John Reilly is head mechanic at The Country Club, Brookline, Massachusetts. The Country Club is the oldest country club in the United States. It’s a 27-hole club situated on 213 acres. From 1902 to 2013 it has hosted many professional events including three U.S. Open tournaments with the next one slated for 2022.

John, what are your major responsibilities as head mechanic?

I’m responsible for the preventative maintenance, immediate repairs and emergency repairs of all grounds equipment. Equipment ranges from tractors, backhoes, sit-down mowers to push mowers, backpack blowers, weed-wackers, chainsaws, power pole pruners and golf carts. We have a separate room in our shop that has a reel and bedknife grinding machine that allows us to be very precise when sharpening mower blades.

John moves from one maintenance project to another. Over the winter, all motorized equipment gets a final maintenance inspection and repair before the season starts.

Is there anything else related to tools or equipment?

Yes. I suggest and make recommendations about new equipment and tool purchases. I also send out some equipment for repair that otherwise would be too time consuming and costly to repair on our own. That decision helps alleviate [overcommitting our staff and allows] more available time and labor for our daily schedules.
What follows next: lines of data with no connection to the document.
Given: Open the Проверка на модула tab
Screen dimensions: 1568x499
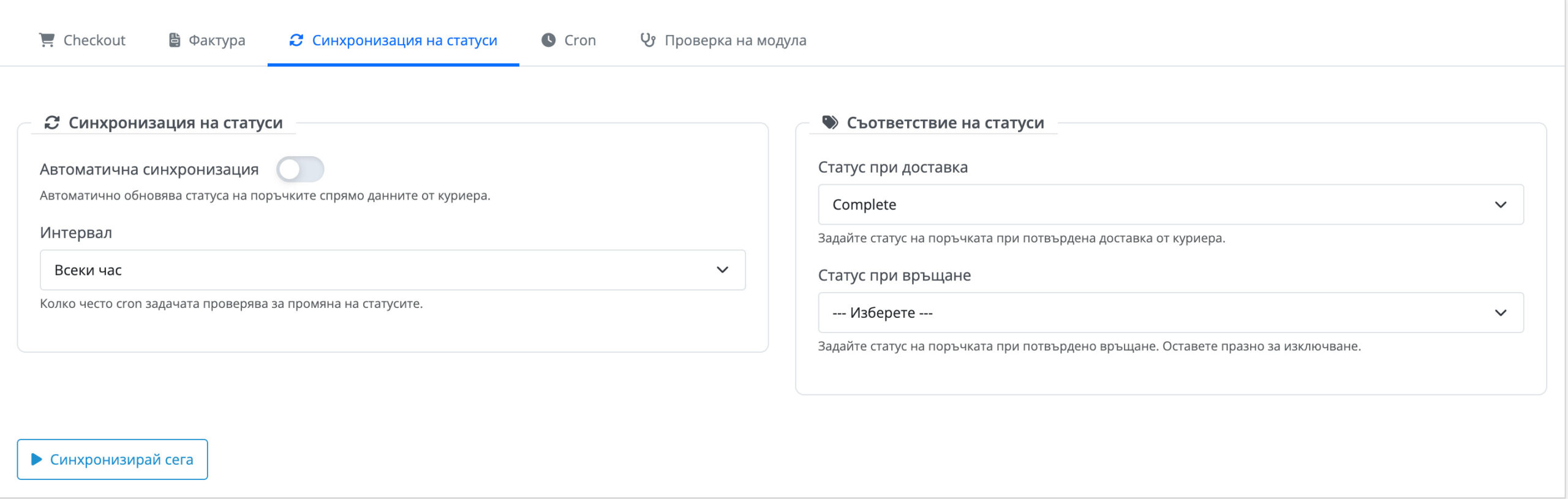Looking at the screenshot, I should coord(735,40).
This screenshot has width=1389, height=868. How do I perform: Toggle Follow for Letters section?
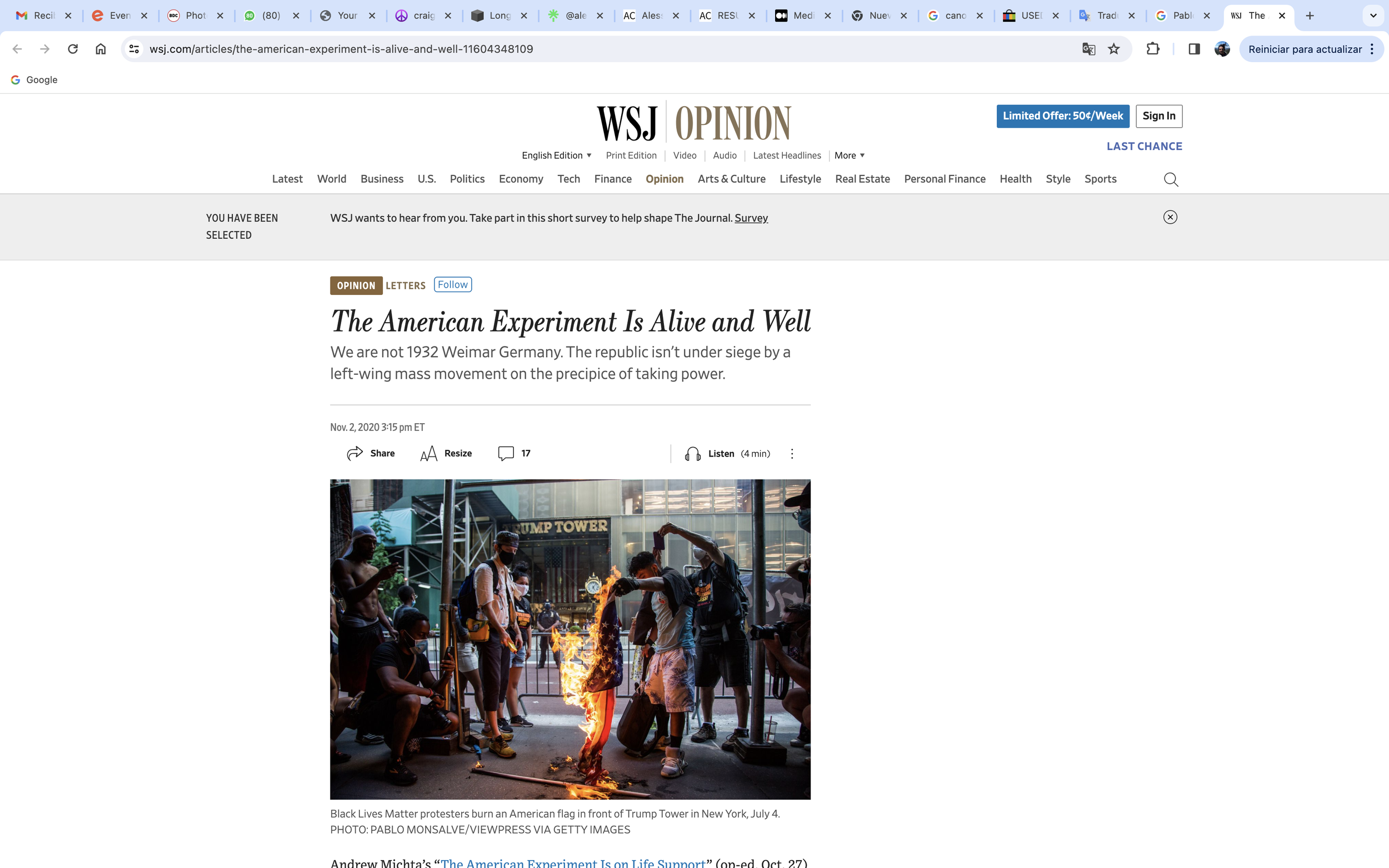452,285
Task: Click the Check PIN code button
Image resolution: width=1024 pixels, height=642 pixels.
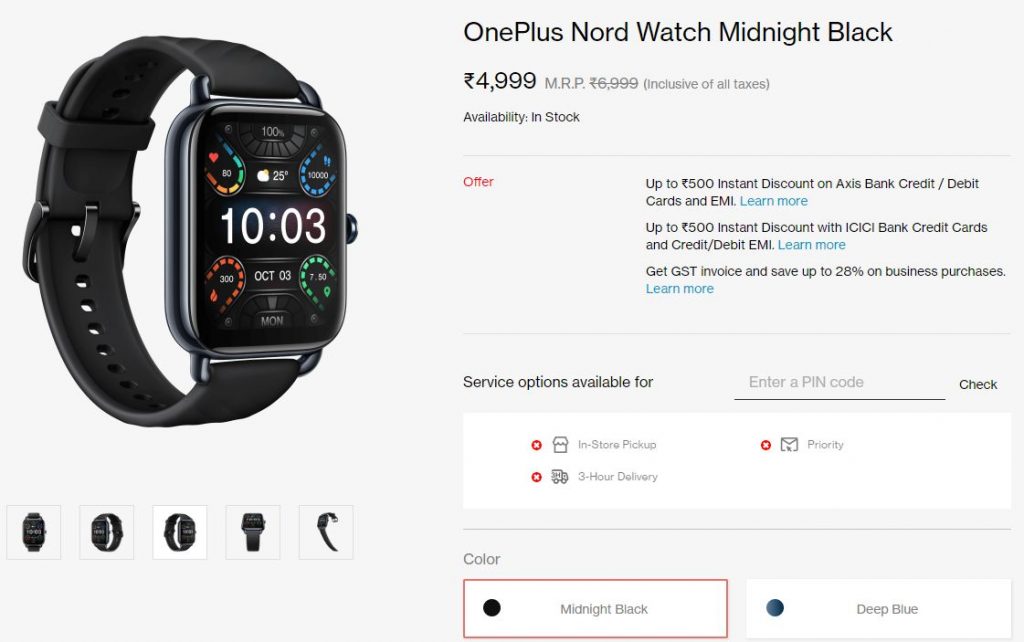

Does the equipment, because of its daily use, need more frequent maintenance checks than most landscaping outfits? Please explain for our readers.

We have a large grounds department. It actually is a separate building for equipment storage with an attached shop where most repairs of all sorts are done. We also have a large turf management crew that operates the various mowing machines, trucks, tractors, and the like and all is under the direction of our grounds director and assistants who make the daily and weekly maintenance schedules that we follow.

All or almost all of our gas and diesel powered machines can be in use at the same time at different areas of the golf course. All mowing must be done prior to golfers arriving for personal play or a tournament.

The various mowing machines are pertinent for golf course turf care because they are used for cutting at specified heights to accommodate golf play. These mowing machines need to be sharpened more frequently than what landscapers may do with their mowing equipment.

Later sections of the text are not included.